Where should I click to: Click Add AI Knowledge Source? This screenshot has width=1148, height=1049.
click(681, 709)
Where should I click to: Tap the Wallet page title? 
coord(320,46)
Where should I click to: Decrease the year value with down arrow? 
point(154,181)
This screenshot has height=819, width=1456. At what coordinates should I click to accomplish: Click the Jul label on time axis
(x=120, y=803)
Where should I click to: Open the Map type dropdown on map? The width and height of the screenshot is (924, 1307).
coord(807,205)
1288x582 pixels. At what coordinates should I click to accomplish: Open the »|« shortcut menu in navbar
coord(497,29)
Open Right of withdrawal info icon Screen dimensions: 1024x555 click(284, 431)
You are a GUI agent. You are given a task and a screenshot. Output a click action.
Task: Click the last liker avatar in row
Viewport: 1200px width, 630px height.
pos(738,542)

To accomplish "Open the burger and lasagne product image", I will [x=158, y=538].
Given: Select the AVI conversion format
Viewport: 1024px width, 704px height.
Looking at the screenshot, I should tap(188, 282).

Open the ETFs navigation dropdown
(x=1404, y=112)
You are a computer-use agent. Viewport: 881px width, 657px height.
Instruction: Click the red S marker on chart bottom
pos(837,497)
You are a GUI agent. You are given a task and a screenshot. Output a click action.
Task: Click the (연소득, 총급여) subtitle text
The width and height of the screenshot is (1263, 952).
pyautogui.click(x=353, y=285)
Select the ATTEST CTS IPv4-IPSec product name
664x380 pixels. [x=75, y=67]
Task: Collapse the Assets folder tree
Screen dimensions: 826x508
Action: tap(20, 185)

------------

- **PROBLEM TO SOLVE**: Exactly the lines from the one holding "Open the ETFs navigation dropdown" through the end of the records above are to be returned, and nothing else.

- **SOLUTION**:
Open the ETFs navigation dropdown
(x=1404, y=112)
You are a computer-use agent. Viewport: 881px width, 657px height.
Instruction: Click the red S marker on chart bottom
pos(837,497)
You are a GUI agent. You are given a task and a screenshot. Output a click action.
Task: Click the (연소득, 총급여) subtitle text
The width and height of the screenshot is (1263, 952).
pyautogui.click(x=353, y=285)
Select the ATTEST CTS IPv4-IPSec product name
664x380 pixels. [x=75, y=67]
Task: Collapse the Assets folder tree
Screen dimensions: 826x508
Action: tap(20, 185)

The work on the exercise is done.